2017 Inter-Provincial Trophy
- Dates: 26 May 2017 – 11 August 2017
- Administrator: Cricket Ireland
- Cricket format: Twenty20
- Tournament format: Round-robin
- Champions: Leinster Lightning (4th title)
- Participants: 4
- Matches: 12
- Most runs: James Shannon (251)
- Most wickets: Craig Young (11)

= 2017 Inter-Provincial Trophy =

Cricket tournament

The 2017 Inter-Provincial Trophy was the fifth edition of the Inter-Provincial Trophy, a Twenty20 cricket competition played in Ireland. It was held from 26 May to 11 August 2017.
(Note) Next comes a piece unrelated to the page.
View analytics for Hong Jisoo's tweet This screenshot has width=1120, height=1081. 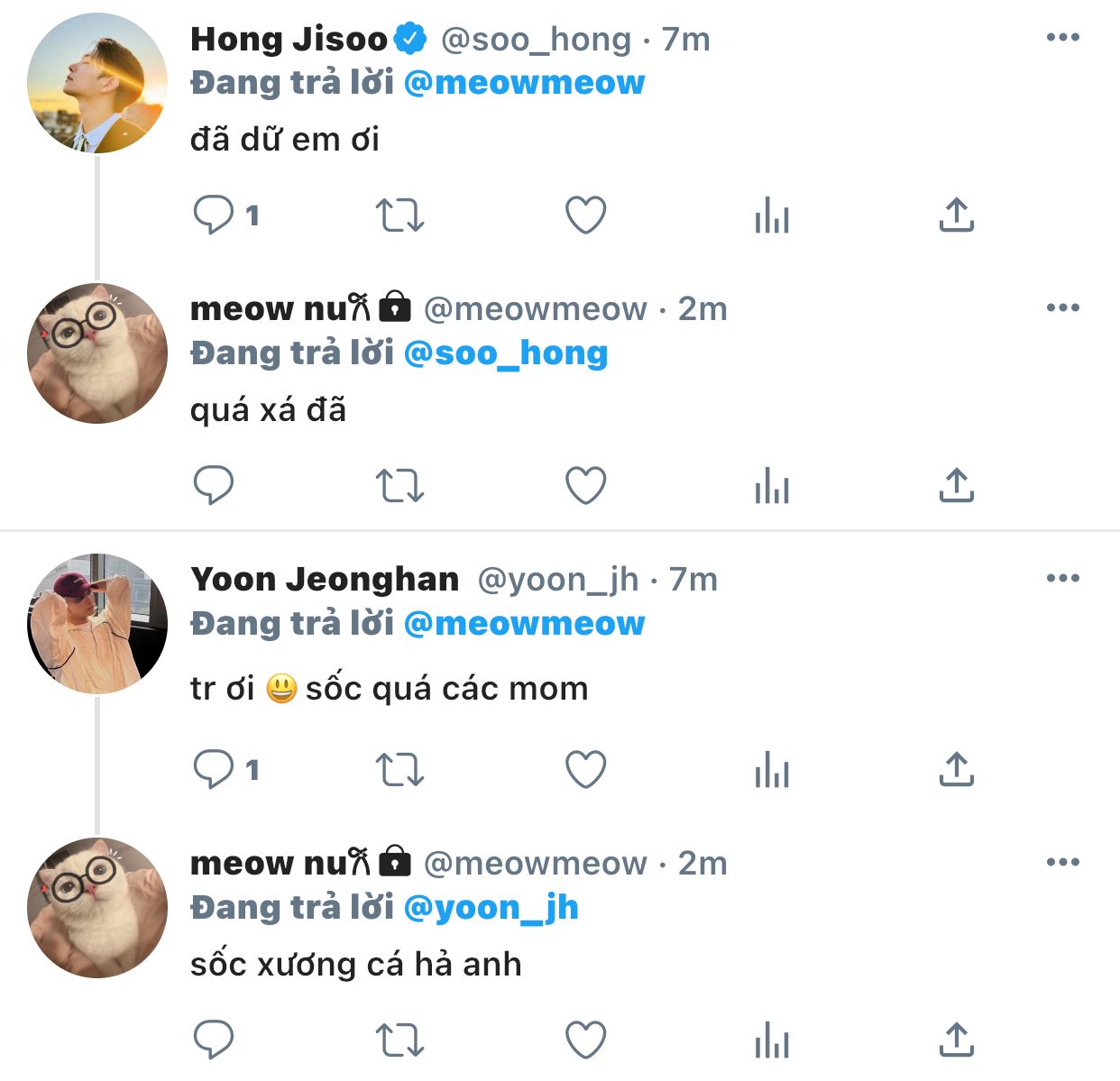point(772,216)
It was the first edition of the competition to be played with full Twenty20 status, following the outcome of a meeting by the International Cricket Council (ICC) in October 2016. In April 2017, Cricket Ireland approved the participation of a fourth team, Munster Reds, for the tournament.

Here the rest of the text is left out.